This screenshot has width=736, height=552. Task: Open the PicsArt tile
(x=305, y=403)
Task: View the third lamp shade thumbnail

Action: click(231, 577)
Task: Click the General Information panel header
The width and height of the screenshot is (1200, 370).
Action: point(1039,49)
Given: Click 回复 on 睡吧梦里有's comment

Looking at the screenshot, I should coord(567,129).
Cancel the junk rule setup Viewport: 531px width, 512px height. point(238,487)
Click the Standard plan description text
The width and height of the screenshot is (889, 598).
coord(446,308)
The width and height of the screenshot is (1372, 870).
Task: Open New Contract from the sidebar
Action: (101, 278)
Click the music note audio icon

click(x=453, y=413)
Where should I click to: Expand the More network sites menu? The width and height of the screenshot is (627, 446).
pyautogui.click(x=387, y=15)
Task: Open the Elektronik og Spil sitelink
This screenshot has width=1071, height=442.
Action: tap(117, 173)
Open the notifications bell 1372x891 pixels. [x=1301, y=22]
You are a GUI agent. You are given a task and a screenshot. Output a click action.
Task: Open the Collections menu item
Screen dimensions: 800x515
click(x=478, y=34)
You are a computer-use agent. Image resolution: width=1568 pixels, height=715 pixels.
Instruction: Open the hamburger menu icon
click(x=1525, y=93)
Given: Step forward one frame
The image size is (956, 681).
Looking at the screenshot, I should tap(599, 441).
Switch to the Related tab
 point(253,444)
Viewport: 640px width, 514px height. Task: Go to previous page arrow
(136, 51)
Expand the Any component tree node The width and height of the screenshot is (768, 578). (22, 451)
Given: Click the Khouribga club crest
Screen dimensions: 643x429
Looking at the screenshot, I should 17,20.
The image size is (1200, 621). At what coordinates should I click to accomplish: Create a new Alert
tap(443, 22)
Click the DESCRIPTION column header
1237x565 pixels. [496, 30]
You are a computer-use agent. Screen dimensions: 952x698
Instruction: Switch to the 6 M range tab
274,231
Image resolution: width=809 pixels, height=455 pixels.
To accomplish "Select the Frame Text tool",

========================

Write out the records above again, keeping each one identical to the original.

This screenshot has width=736, height=552. Task: Open the PicsArt tile
(x=305, y=403)
Task: View the third lamp shade thumbnail

Action: click(231, 577)
Task: Click the General Information panel header
The width and height of the screenshot is (1200, 370).
Action: point(1039,49)
Given: Click 回复 on 睡吧梦里有's comment

Looking at the screenshot, I should coord(567,129).
Cancel the junk rule setup Viewport: 531px width, 512px height. point(238,487)
Click the Standard plan description text
The width and height of the screenshot is (889, 598).
coord(446,308)
The width and height of the screenshot is (1372, 870).
Task: Open New Contract from the sidebar
Action: (101, 278)
Click the music note audio icon

click(x=453, y=413)
Where should I click to: Expand the More network sites menu? The width and height of the screenshot is (627, 446).
pyautogui.click(x=387, y=15)
Task: Open the Elektronik og Spil sitelink
This screenshot has width=1071, height=442.
Action: tap(117, 173)
Open the notifications bell 1372x891 pixels. [x=1301, y=22]
You are a GUI agent. You are given a task and a screenshot. Output a click action.
Task: Open the Collections menu item
Screen dimensions: 800x515
click(x=478, y=34)
You are a computer-use agent. Image resolution: width=1568 pixels, height=715 pixels.
Instruction: Open the hamburger menu icon
click(x=1525, y=93)
Given: Step forward one frame
The image size is (956, 681).
Looking at the screenshot, I should tap(599, 441).
Switch to the Related tab
 point(253,444)
Viewport: 640px width, 514px height. Task: Go to previous page arrow
(136, 51)
Expand the Any component tree node The width and height of the screenshot is (768, 578). (22, 451)
Given: Click the Khouribga club crest
Screen dimensions: 643x429
Looking at the screenshot, I should 17,20.
The image size is (1200, 621). At what coordinates should I click to accomplish: Create a new Alert
tap(443, 22)
Click the DESCRIPTION column header
1237x565 pixels. [496, 30]
You are a computer-use agent. Screen dimensions: 952x698
Instruction: Switch to the 6 M range tab
274,231
Image resolution: width=809 pixels, height=455 pixels.
To accomplish "Select the Frame Text tool",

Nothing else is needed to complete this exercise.